Hier, nous avons eu droit à un contrôle de la répression des fraudes.
Notre première question à l'inspecteur a été : Pourquoi nous ?
Il nous semblait qu'il fallait avoir une raison pour faire un contrôle et il y en avait une. Nous avions mis sur notre site internet certaines informations qui ne leur semblaient pas vraiment claires. Par exemple le fait que nous donnions la provenance de nos barriques d'occasions, cela ne leur plaisaient pas.
Donc, nous avons du fournir les factures pour prouver les provenances de ces barriques, mais nous avons décidé d'un commun accord de supprimer cette information de notre site internet.
Le controleur, même si il venait principalement pour cela, a réalisé également un contrôle de nos registres légaux obligatoires (sortes de cahiers où nous inscrivons nos mises en bouteille, nos entrées et sorties de vins, nos capsules congées, nos achats de raisins etc....). Ce sont des cahiers qui nous prennent plusieurs heures par mois à remplir et nous devons toujours être à jour. Donc, il a procédé au contrôle de ces différents livres, mais comme nous les tenons de façon méthodique et régulière, il n'y a pas eu de problème.
Ensuite, l'échange s'est plutôt bien déroulé avec des vraies informations, des conseils sur les mentions etc...
Mais, il faut dire que nous avons eu la chance d'avoir un controleur professionnel, rigoureux et compréhensif (humain). Nous nous imaginions, comme souvent en France, rencontrer des fonctionnaires qui débutent leur investigation en partant du principe que vous êtes un escroc...
Car, il faut dire que nous avions déjà été controlé par la répression des Fraudes au début de notre activité (il y a plus de 5 ans déjà !). Lorsque nous avons fait notre bts viti-oeno, nos professeurs nous avait conseillés d'appeller la répression des fraudes si nous avions des intérrogations ou questions.
Nous étions certainement naïfs, mais nous avions des doutes sur certaines mentions que nous pouvions mettre sur nos étiquettes et nous avons donc contacté la répression des fraudes locale. Bien sûr, nous n'avons pas eu de réponse, mais plutôt une question : Qui êtes-vous et où est votre chai ? Nous serons là demain matin pour un contrôle de l'activité !
Les deux contrôleurs sont donc arrivés, carte de police à la main et ils ont tout regardé de fond en comble en notant minutieusement tous nos DAA (documents des douanes) un par un.
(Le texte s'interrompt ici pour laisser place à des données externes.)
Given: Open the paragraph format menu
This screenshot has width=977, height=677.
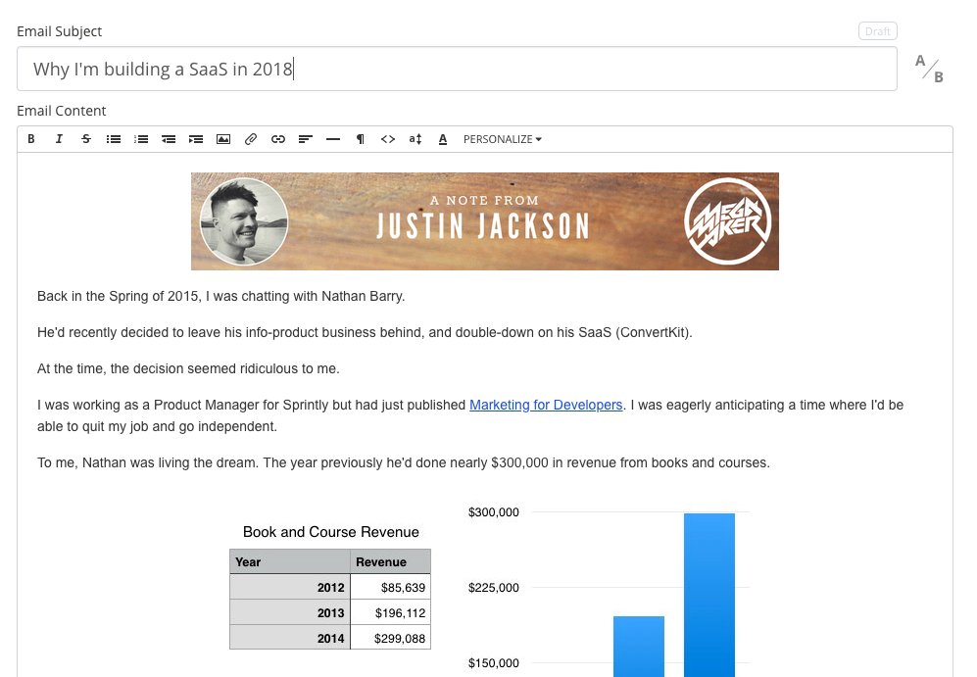Looking at the screenshot, I should pyautogui.click(x=361, y=139).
Et nous, on arrêtait pas de leur dire que nous les avions appellé pour un problème précis, qui était nos mentions sur les étiquettes. Nous n'avons pas eu de réponse de leur part, mais plusieurs assertions fausses comme le fait de nous dire que nos cuvées qui titraient 14,5 % alc.vol n'étaient aptes pour l'AOC, car, selon eux, en côtes de provence le vin devait titrer 12.5 % alc.vol.
Cela est bien sur une grossière erreur. D'ailleurs, s'ils étaient un peu plus connaisseurs de la chose, ils sauraient qu'un vin rouge systématiquement à 12,5 % d'alcool en provence tous les ans (avec le soleil et les cépage que l'on a !), c'est très difficile à obtenir... (du moins avec des raisins murs aptes à réveller le terroir).
Donc, on peut dire que dans cette profession comme dans les autres, il y a des gens professionnels et des gens qui visiblement ne sont pas très motivés par leur travail et ne cherchent pas l'excellence.